=== Fragment źródłowy ===
▽

W Galerii Stowarzyszenia Absolwentów UWM

W pierwszym kwartale tego roku w Galerii Stowarzyszenia Absolwentów UWM, mieszczącej się na antresoli Biblioteki Uniwersyteckiej odbyły się trzy wystawy.

Tak blisko a tak pięknie

Taka myśl, być może, zrodziła się w myślach gości styczniowej wystawy fotografii Jacka Sztorca pt „Krajobrazy Warmińskie”, która prezentowana była w Bibliotece Uniwersyteckiej od 9 stycznia do końca miesiąca. Ekspozycja obejmowała 28 fotogramów „niezwykłych” plenerów „zwykłych” lasów, łąk, pól w olsztyńskich okolicach. Niezwykłość tych fotografii tworzyły subtelne barwy, wielość odcieni zieleni, błękitów, szarości, delikatne światło, półcienie różnicujące wielość planów, przepiękne kompozycje i oczywiście doskonały warsztat wykonania. Artysta pokazał zakątki pełne zadumy, rytmy natury, pory roku obserwowane w różnych częściach dnia. Odkrywał przed widzami piękno warmińskiej ziemi, zatrzymując w kadrze nastrój, ciszę i piękno otaczającej nas przyrody. Chciałoby się tam być, zanurzyć się w zieleni tej urokliwej krainy i podziwiać.

△

=== Dostarczone dane ===
▽

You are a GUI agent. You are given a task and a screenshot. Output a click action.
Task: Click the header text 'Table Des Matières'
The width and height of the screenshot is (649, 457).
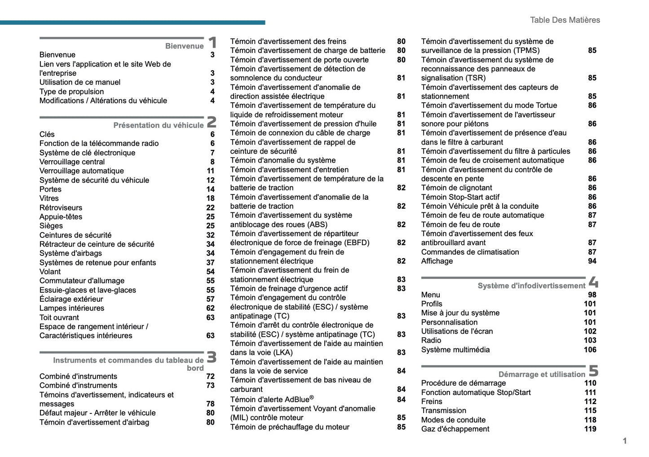tap(565, 20)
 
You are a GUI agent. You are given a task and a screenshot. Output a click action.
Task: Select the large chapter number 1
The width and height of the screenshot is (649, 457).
tap(212, 43)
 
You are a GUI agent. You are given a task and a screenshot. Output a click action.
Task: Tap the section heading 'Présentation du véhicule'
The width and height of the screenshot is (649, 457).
tap(158, 125)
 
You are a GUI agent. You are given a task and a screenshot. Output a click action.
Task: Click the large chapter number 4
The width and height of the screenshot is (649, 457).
tap(593, 282)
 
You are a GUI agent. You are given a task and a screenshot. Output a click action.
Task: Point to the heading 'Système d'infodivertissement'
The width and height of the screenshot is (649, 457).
tap(531, 286)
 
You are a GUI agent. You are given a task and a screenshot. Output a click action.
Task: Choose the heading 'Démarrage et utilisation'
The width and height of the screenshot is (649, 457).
tap(541, 374)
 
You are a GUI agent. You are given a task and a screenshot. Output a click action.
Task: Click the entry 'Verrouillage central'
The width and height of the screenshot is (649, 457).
tap(72, 162)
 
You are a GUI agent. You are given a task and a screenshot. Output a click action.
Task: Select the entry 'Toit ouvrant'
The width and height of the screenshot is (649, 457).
tap(59, 317)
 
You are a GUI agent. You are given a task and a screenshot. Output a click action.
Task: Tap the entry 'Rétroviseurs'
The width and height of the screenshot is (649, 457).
tap(61, 207)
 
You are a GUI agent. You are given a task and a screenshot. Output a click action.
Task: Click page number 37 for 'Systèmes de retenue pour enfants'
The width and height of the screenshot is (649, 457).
tap(210, 263)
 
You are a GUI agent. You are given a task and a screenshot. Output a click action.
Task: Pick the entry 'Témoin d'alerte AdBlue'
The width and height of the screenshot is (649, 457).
tap(272, 399)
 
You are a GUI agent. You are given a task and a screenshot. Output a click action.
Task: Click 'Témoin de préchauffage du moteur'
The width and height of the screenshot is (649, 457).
tap(289, 427)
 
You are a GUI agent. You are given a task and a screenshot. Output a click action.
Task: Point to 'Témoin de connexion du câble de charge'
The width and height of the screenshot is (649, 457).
tap(300, 133)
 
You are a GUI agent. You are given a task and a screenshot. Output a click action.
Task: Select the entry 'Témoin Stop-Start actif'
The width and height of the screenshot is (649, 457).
tap(460, 197)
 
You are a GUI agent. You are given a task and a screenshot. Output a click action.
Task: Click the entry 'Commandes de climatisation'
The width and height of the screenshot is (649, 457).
tap(470, 252)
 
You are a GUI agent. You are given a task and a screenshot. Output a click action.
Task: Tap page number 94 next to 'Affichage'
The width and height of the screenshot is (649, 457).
tap(592, 261)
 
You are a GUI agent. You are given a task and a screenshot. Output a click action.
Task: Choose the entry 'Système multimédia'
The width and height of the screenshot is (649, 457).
tap(455, 350)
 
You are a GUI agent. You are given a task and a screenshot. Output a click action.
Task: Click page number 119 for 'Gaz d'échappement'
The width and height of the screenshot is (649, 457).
tap(590, 429)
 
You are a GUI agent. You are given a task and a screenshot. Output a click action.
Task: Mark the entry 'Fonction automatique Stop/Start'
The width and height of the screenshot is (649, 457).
tap(476, 392)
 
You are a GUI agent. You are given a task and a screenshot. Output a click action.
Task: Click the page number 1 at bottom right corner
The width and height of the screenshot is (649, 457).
tap(624, 441)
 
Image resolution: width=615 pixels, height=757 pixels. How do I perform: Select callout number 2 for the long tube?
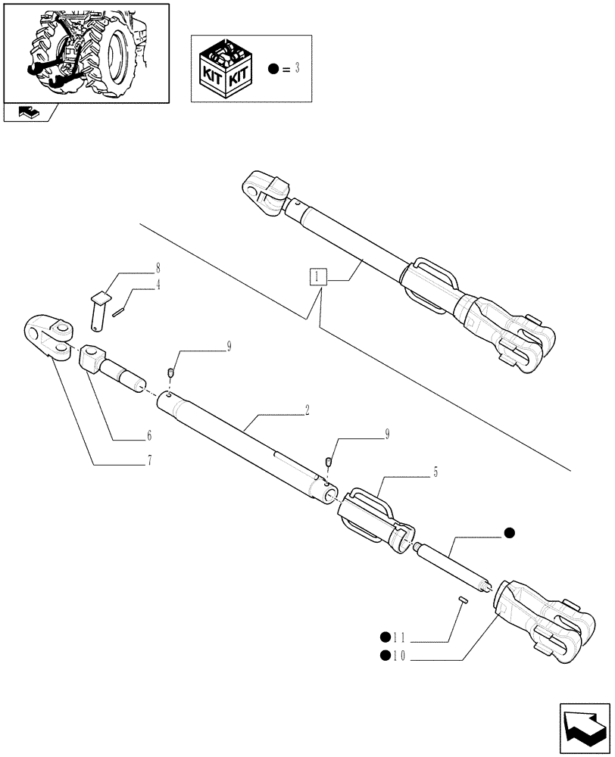tap(307, 411)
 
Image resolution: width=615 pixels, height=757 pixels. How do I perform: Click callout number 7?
tap(149, 460)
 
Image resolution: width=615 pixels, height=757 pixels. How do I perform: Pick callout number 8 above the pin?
tap(158, 268)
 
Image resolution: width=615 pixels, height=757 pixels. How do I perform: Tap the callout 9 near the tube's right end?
tap(387, 434)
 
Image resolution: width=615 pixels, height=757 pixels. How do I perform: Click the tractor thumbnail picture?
tap(86, 52)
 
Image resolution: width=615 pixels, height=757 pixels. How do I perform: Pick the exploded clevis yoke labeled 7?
tap(51, 336)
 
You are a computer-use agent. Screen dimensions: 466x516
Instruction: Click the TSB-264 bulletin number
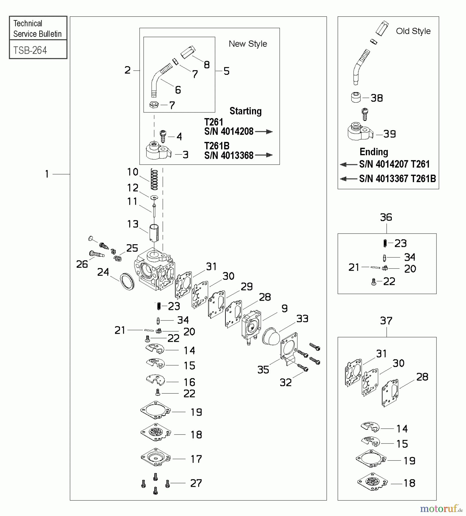30,50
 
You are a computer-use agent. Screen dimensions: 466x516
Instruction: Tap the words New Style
248,44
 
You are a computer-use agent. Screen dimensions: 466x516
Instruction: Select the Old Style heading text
413,31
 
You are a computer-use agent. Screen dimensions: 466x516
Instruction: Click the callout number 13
133,224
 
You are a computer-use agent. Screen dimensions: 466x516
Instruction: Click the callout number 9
284,308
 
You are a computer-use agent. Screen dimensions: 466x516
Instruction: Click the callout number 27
196,483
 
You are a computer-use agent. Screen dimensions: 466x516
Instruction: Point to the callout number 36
386,217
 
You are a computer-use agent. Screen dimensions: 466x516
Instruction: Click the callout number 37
386,320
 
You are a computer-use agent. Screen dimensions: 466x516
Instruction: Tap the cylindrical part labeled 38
356,97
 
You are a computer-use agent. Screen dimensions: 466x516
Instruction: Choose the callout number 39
389,134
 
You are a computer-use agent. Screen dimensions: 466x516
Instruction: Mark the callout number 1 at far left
47,174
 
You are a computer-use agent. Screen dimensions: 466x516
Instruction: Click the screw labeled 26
96,254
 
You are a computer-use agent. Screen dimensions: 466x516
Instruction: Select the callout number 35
263,370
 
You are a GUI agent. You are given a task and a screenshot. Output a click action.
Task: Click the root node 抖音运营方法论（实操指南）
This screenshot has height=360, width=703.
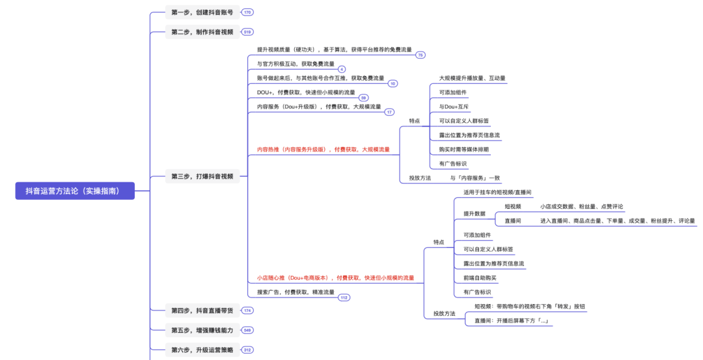[75, 191]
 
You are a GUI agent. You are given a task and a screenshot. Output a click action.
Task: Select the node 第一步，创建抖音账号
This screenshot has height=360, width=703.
[202, 12]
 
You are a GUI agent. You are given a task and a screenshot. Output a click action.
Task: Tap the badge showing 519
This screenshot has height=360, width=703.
[247, 32]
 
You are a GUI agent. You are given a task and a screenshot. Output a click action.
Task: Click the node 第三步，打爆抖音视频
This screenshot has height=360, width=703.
[202, 176]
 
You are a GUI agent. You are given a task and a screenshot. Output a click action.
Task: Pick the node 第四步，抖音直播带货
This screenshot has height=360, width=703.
[202, 311]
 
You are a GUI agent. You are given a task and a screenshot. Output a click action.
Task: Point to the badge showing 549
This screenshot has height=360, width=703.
[247, 330]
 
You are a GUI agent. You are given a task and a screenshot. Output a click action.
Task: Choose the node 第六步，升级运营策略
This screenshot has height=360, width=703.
[202, 350]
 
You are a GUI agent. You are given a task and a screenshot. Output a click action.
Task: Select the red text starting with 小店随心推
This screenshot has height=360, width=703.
[335, 278]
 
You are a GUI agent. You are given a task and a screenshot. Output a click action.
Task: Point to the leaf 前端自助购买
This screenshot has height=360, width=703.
[480, 278]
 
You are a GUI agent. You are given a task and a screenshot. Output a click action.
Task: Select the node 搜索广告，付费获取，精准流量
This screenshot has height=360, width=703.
[296, 292]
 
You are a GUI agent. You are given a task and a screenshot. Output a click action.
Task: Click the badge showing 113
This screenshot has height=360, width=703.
[344, 298]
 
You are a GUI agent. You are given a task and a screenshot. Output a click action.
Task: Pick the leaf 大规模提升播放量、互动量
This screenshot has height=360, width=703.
[472, 78]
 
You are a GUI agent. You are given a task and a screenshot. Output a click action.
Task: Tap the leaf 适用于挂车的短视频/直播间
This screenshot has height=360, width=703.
[497, 193]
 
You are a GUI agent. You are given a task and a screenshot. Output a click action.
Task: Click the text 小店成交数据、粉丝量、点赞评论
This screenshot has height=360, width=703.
[581, 207]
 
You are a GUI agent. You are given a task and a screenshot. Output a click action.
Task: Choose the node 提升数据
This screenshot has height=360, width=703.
[475, 214]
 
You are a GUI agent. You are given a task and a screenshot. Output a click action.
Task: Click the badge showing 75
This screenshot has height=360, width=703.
[420, 55]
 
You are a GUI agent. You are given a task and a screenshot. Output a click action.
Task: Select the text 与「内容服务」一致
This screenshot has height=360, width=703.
[475, 178]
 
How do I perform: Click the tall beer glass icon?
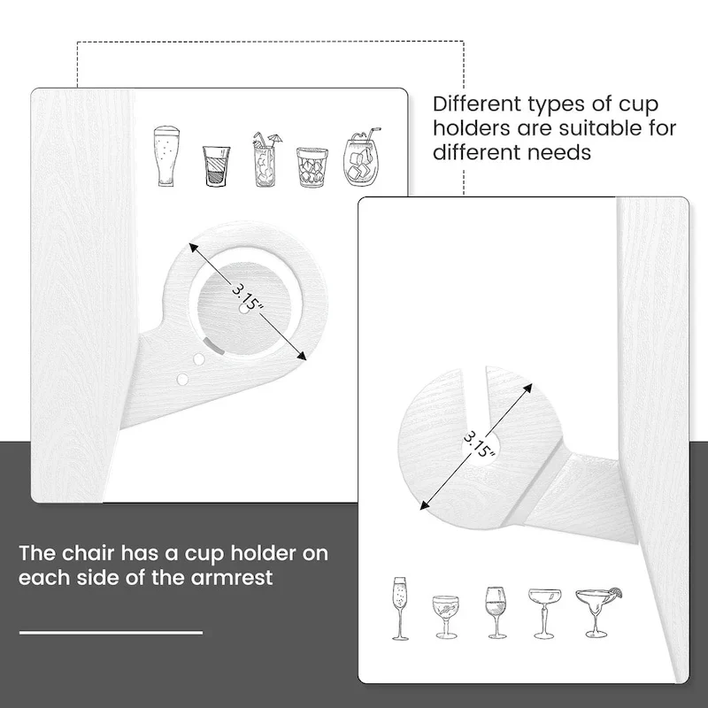point(166,156)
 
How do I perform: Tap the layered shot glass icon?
point(216,165)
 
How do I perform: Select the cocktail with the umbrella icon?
point(266,159)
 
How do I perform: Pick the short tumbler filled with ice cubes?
point(312,167)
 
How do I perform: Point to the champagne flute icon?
point(400,608)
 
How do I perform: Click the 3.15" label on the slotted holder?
point(480,444)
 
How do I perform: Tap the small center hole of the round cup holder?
point(244,309)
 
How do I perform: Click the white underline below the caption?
point(111,633)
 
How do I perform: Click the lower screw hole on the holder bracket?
point(182,380)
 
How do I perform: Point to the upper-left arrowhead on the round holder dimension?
point(194,248)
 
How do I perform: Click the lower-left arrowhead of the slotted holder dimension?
point(425,505)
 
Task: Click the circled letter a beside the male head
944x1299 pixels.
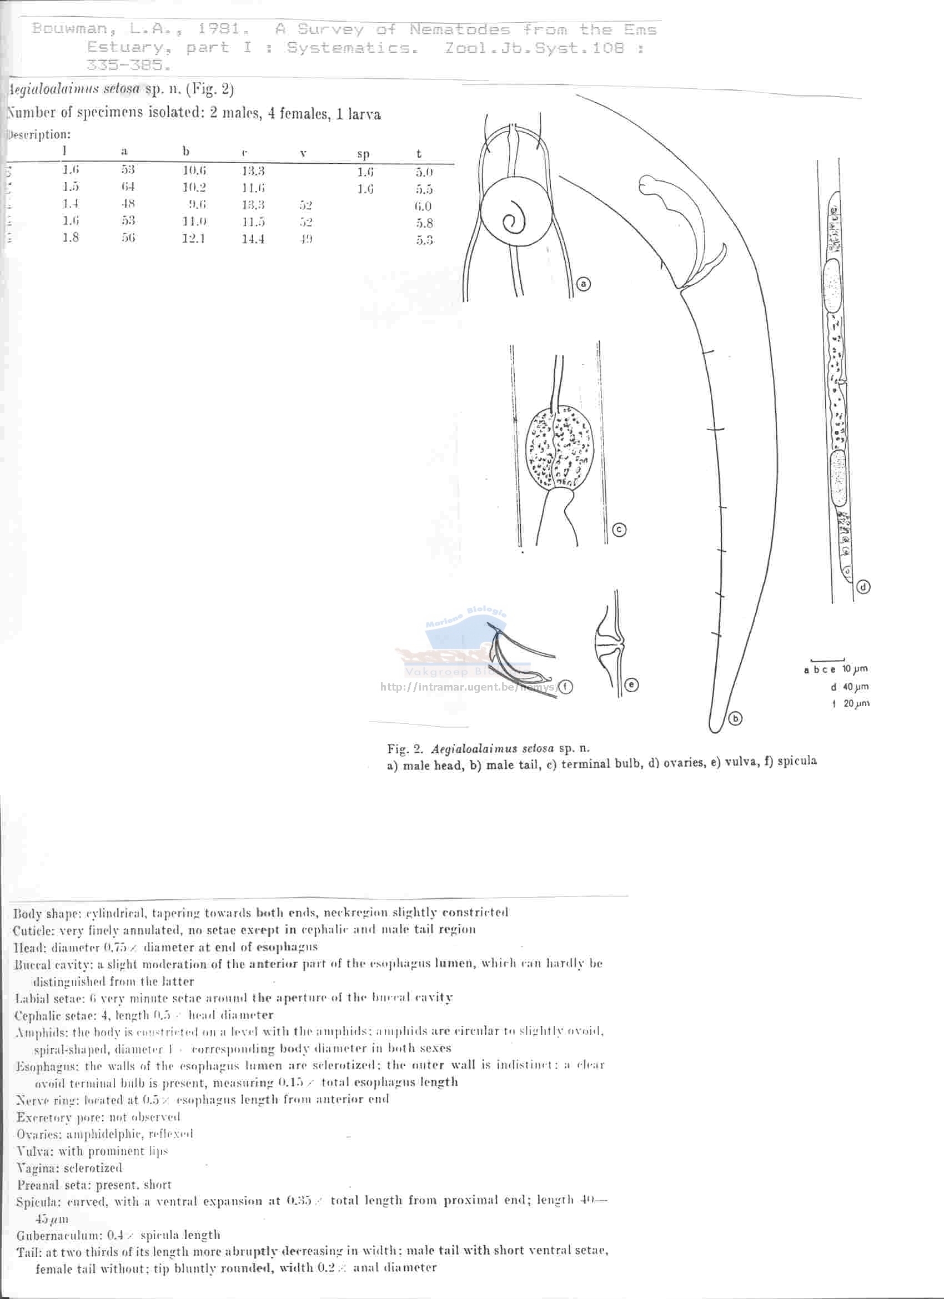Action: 583,284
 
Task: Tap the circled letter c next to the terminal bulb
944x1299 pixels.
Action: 619,530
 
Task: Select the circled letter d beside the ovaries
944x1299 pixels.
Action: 864,587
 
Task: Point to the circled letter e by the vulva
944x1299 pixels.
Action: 631,684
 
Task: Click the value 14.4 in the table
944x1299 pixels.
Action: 253,239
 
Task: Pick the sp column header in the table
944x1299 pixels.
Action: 363,154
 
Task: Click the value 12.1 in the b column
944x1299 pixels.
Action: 194,238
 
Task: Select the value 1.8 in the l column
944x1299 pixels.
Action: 71,238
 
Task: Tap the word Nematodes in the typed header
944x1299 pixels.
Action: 459,29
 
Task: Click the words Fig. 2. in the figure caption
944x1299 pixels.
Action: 405,748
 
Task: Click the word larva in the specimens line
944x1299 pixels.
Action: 363,114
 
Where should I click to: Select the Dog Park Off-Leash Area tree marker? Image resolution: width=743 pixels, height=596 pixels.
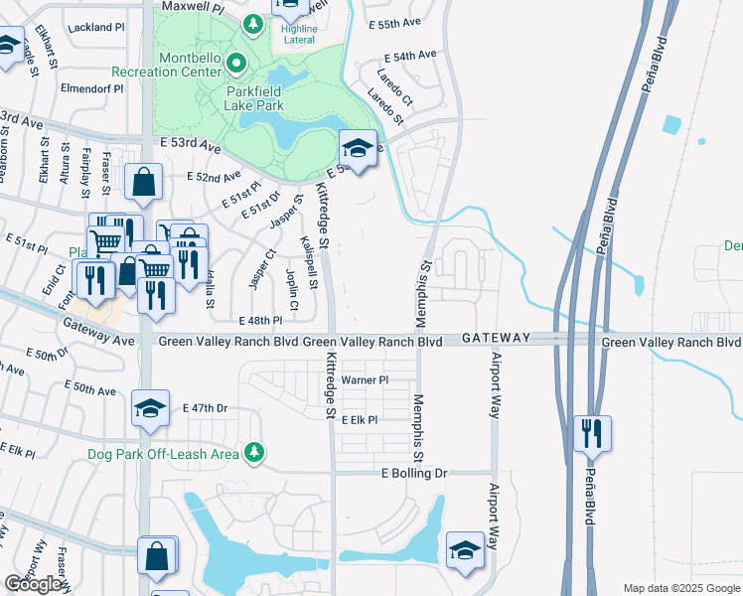pos(254,452)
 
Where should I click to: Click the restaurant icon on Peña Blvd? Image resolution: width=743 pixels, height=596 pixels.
pos(592,433)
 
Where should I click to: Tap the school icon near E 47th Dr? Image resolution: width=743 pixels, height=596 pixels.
pos(150,408)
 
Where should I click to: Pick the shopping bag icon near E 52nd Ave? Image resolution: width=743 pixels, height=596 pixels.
pos(144,182)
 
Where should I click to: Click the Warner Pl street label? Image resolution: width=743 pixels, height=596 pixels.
pos(364,380)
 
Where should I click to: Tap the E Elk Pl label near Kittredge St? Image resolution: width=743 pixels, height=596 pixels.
pos(360,420)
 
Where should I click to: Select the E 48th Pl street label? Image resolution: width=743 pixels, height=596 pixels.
pos(261,321)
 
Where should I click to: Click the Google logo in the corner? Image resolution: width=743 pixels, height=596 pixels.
pos(34,584)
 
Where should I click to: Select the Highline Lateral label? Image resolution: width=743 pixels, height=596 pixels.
pos(298,35)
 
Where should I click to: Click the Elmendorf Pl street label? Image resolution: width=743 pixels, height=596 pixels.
pos(91,88)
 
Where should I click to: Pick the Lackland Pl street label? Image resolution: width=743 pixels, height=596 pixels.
pos(95,28)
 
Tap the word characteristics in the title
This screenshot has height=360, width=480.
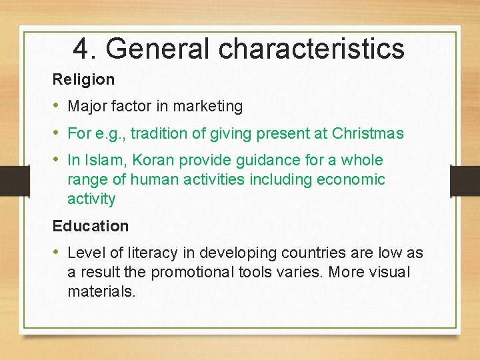311,48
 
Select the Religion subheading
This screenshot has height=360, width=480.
83,79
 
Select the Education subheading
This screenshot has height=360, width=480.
90,226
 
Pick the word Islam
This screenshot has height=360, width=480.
100,161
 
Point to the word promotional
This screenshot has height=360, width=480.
194,273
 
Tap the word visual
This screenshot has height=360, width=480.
389,273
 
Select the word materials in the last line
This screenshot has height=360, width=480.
101,292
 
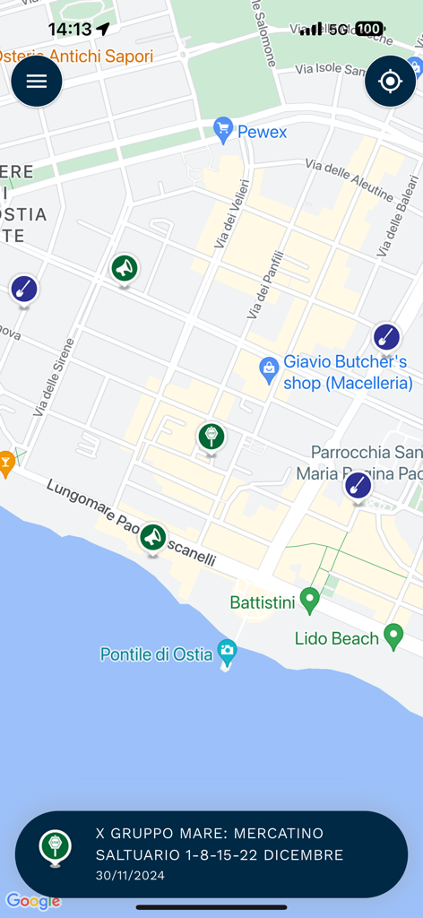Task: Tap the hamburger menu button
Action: (37, 82)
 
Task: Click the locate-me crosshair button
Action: (390, 82)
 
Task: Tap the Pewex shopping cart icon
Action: (223, 131)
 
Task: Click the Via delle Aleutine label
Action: (349, 179)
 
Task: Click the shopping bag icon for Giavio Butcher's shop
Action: (268, 368)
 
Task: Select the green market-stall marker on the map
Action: (211, 437)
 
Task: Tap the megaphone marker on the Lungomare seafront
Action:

△

Podaj dalszy ciąg tekstu o wystawach w Galerii Stowarzyszenia Absolwentów UWM, zaczynając zaraz po jego ostatnim zdaniu. Wpisy stanowią odrębny materiał, niezależny od tekstu.

Pan Jacek Sztorc, urodzony i mieszkający w Olsztynie, jest pracownikiem Wydziału Medycyny Weterynaryjnej Uniwersytetu Warmińsko – Mazurskiego. Fotografią zajmuje się od około czterdziestu lat. Właśnie pejzaż należy do jego głównych fotograficznych zainteresowań, a najważniejszym motywem jest warmiński krajobraz. Artysta nazywany jest nawet „cichym poetą warmińskiego krajobrazu”.

W ostatnim dziesięcioleciu miał 13 wystaw indywidualnych. Należał do Warmińsko-Mazurskiego Towarzystwa Fotograficznego, aż do jego rozwiązania. Obecnie współpracuje stale z Fundacją „Borussia”.  Jest autorem zdjęć do wielu książek, folderów reklamowych i krajoznawczych.  Uprawia także fotografię komercyjną, specjalizując się w fotografii wnętrz.

Kolory dzieciństwa

Pomimo srogiej zimy w galerii na antresoli, zagościły radosne barwy, za sprawą Agnieszki Kurlendy i jej wystawy pt. „Kolory dzieciństwa”, trwającej od 8 lutego. Artystka zaprezentowała wiele obrazów, wykonanych w technice oleju i akrylu, w których bohaterami są dzieci. To niezwykłe obrazy i niezwykłe dzieci a przede wszystkim niezwykłe emocje.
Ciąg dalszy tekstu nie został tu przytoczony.